Yamanaka’s ethical concern led to a greater discovery… and a Nobel Prize

Yamanaka’s ethical concern led to a greater discovery… and a Nobel Prize

A true Japanese hero, Shinya Yamanaka, co-winner of the 2012 Nobel Prize in Physiology and Medicine, is all the more admirable because he persevered when the scientific community “didn’t give him the slightest chance of succeeding,” says Alan Coleman, executive director at Singapore Stem Cell Consortium. But after years of searching and sometimes almost giving up in despair, he did succeed…on several levels.

In fact, “He deserves not only a Nobel Prize for Medicine, but a Nobel Prize for Ethics,” according to the director of Oxford University’s Uehiro Centre for Practical Ethics.

Building on the work of co-winner John B. Gurdon, Shinya Yamanaka found a way to turn fully developed adult cells into immature stem cells, thus eliminating the need for human embryonic stem cells. Since extracting human embryonic stem cells requires the destruction of a human embryo, this type of research had long been embroiled in controversy.

Shinya Yamanaka began looking for an alternative technique after a friend who worked at an infertility clinic showed him an embryo through a microscope.

In a 2007 interview in the New York Times, he said, “When I saw the embryo, I suddenly realized there was such a small difference between it and my daughters. I thought, we can’t keep destroying embryos for our research. There must be another way.”

He has also been reported as once saying, “If embryo stem cell research is the only way to help patients, then I think that is what we should do. At the same time…as a natural feeling, I do want to avoid the usage of human embryos…Human embryos are not like skin cells. They can be babies if transplanted. That is why we are doing what we are doing.”

And what he did has opened the way to possibly repair or replace damaged or diseased organs. His discovery may even lead to treatments for diseases like diabetes, Parkinson’s, and Alzheimer’s.

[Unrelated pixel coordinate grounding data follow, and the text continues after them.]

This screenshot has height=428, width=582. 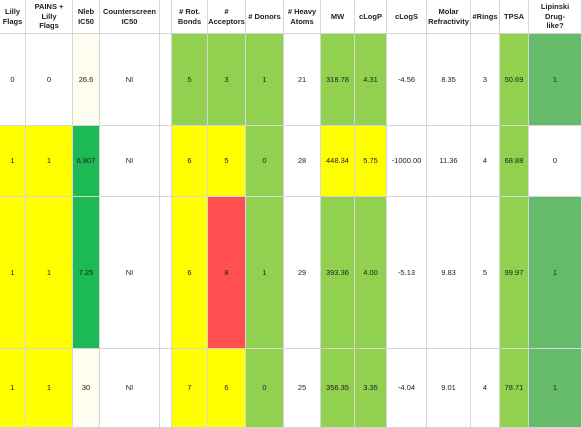 What do you see at coordinates (407, 273) in the screenshot?
I see `cell-clogs: -5.13` at bounding box center [407, 273].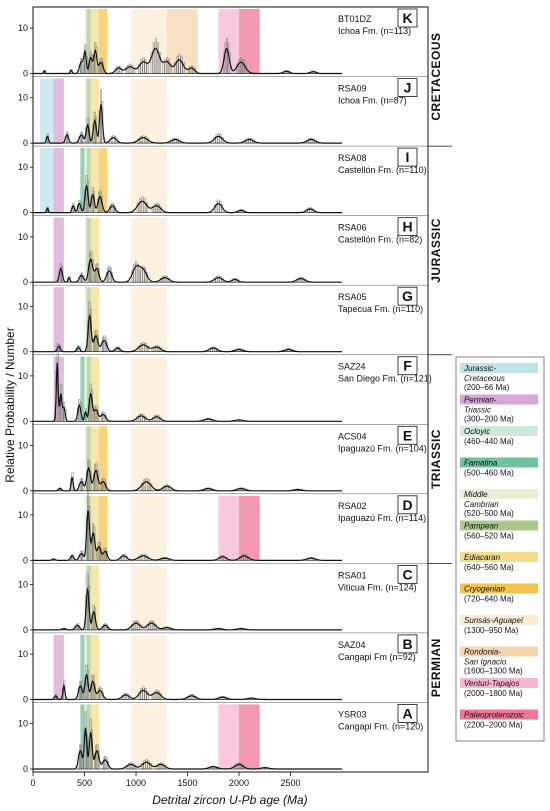 The height and width of the screenshot is (811, 550). I want to click on panel-letter: D, so click(407, 505).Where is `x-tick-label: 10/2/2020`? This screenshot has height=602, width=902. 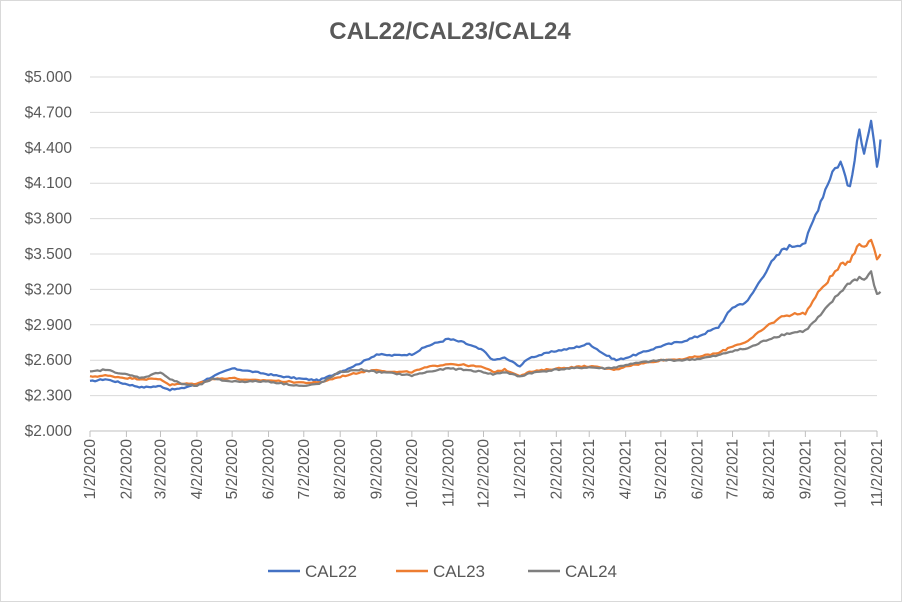
x-tick-label: 10/2/2020 is located at coordinates (412, 474). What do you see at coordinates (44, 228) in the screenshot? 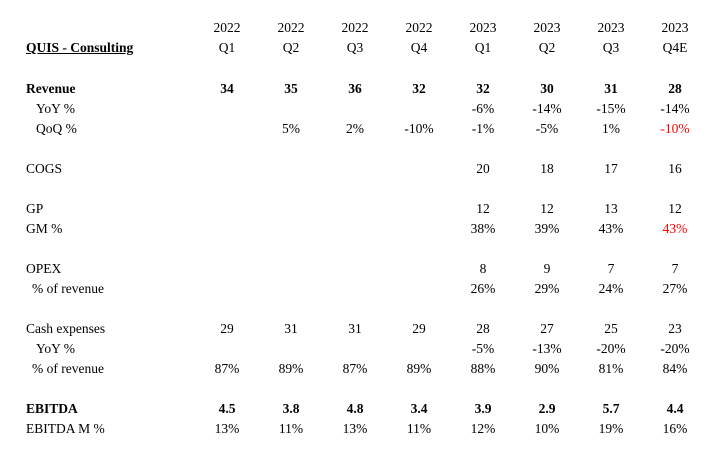
I see `row-label: GM %` at bounding box center [44, 228].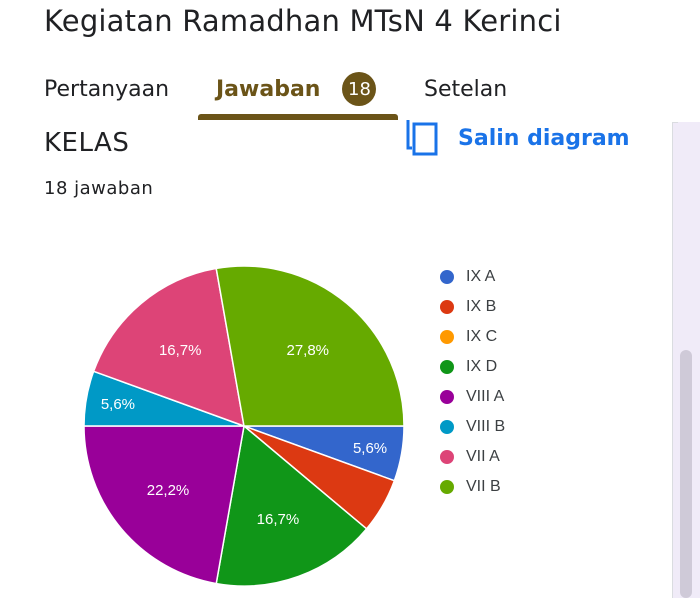 This screenshot has height=598, width=700. I want to click on pie-slice-vii-a, so click(168, 348).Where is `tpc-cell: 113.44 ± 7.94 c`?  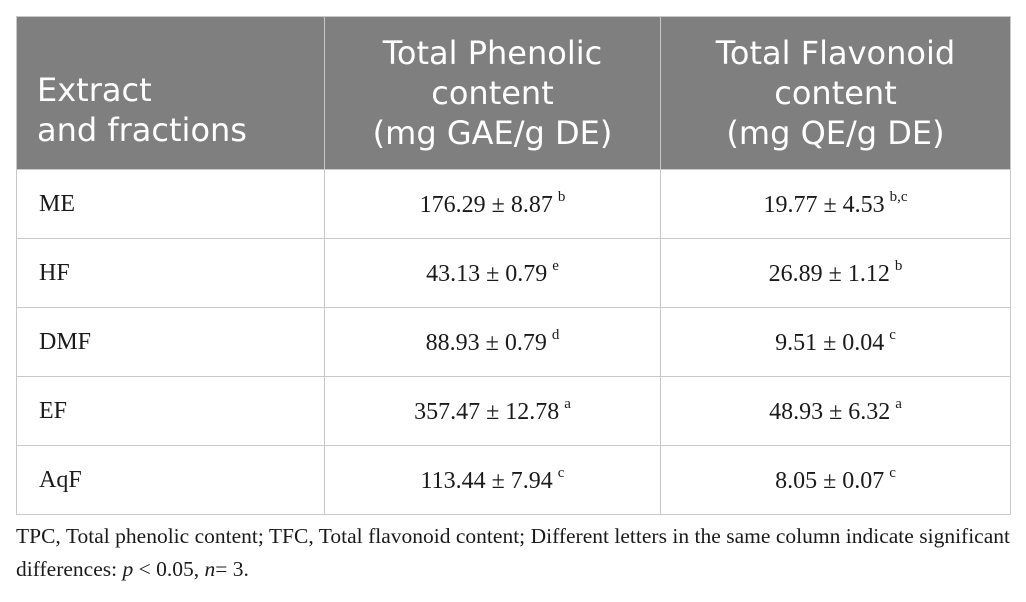 tpc-cell: 113.44 ± 7.94 c is located at coordinates (492, 480).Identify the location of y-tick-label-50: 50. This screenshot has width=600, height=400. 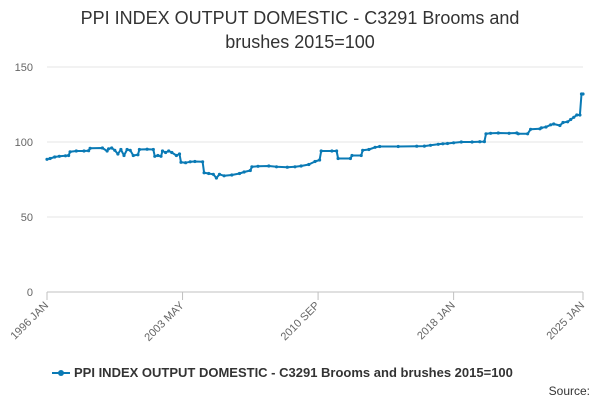
(27, 218).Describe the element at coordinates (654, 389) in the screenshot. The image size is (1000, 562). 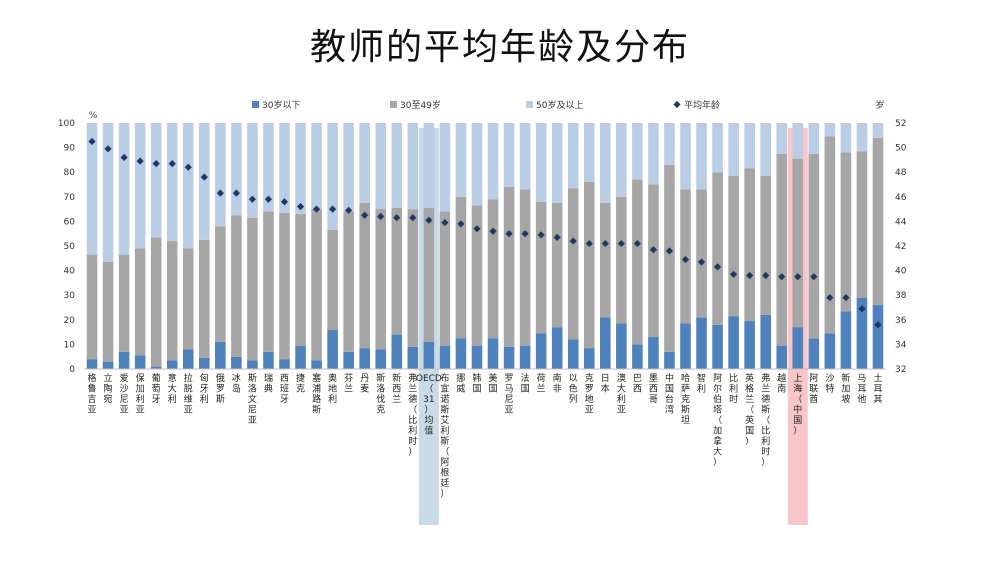
I see `category-label: 墨西哥` at that location.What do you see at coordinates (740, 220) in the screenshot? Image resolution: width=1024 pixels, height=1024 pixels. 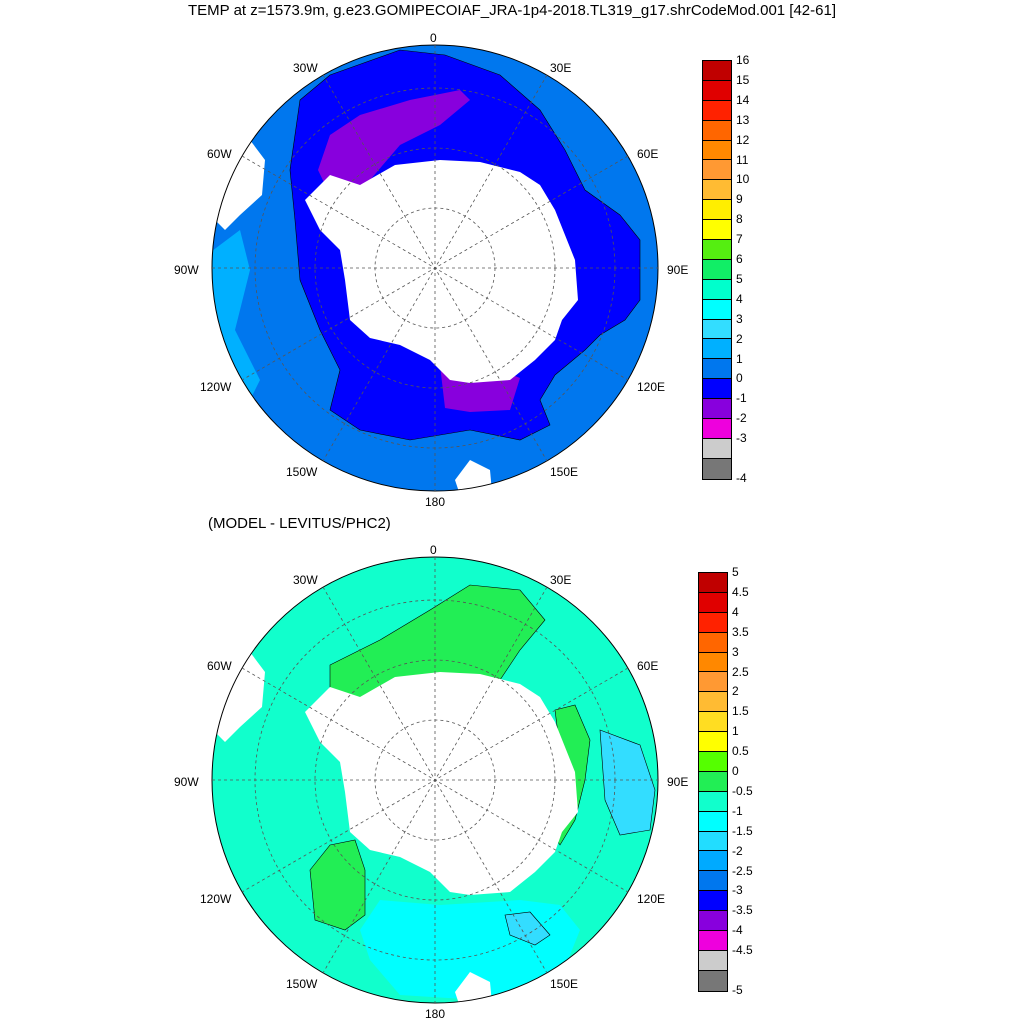 I see `colorbar-label: 8` at bounding box center [740, 220]. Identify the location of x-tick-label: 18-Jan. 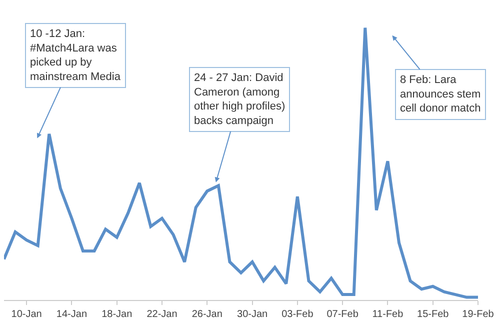
(117, 314).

According to researchers at the University of Notre Dame, “Adult stem cells have proven even more useful than their embryonic counterparts in many ways.” For example, they can become specific types of cells that regenerate only the damaged and missing cells.

“By reprogramming cells from patients with a particular disease, [scientists] can create new tissue with the same genetic background…. That can give new insights into the roots of problems,” write Malcolm Ritter and Cassandra Vinograd.

And as the co-director of the Oxford Stem Cell Institute pointed out, embryonic stem cell research faced the practical problems of the lack of donor eggs and the fact that experiments with embryonic stem cells as treatments were proving unsuccessful. These cells also tend to become tumors when transplanted into the human body.

So, it seems that Yamanaka’s ethical concerns led him to develop a better solution than if he had just accepted the status quo. Though he faced much skepticism, the road less traveled once again made all the difference.

The 2007 New York Times article also stated that the Japanese government put tough restrictions on embryo usage; the use of human embryos wasn’t allowed at Yamanaka’s laboratories in Japan, where he conducted all his research.

Once more, Japan’s government and medical profession demonstrated an ethical sensibility toward life that seems to be waning elsewhere. While in America, ethical issues like this are often relegated to or blamed on the realm of religion, and thus marginalized, in Japan these kinds of ethical standards come from un-politicized, natural common sense.

As Yamanaka said above, it was “as a natural feeling” that he didn’t want to use human embryos. It is natural for human beings to care about human life at all stages of development.

In a short autobiography Yamanaka wrote in 2008, he said the two major issues in stem cell research was (1) an ethical controversy and (2) possible immune rejection after transplantation. Generating patient-specific adult stem cells appears to solve both issues.

“Yamanaka has taken people’s ethical concerns seriously about embryo research and modified the trajectory of research into a path is acceptable for all,” writes Julian Savulescu, director of Oxford University’s Uehiro Centre for Practical Ethics. It feels like poetic justice that a Japanese man who challenged the system ended up creating harmony after all.

Japan has reason to be proud of this man who has truly made the world a better place.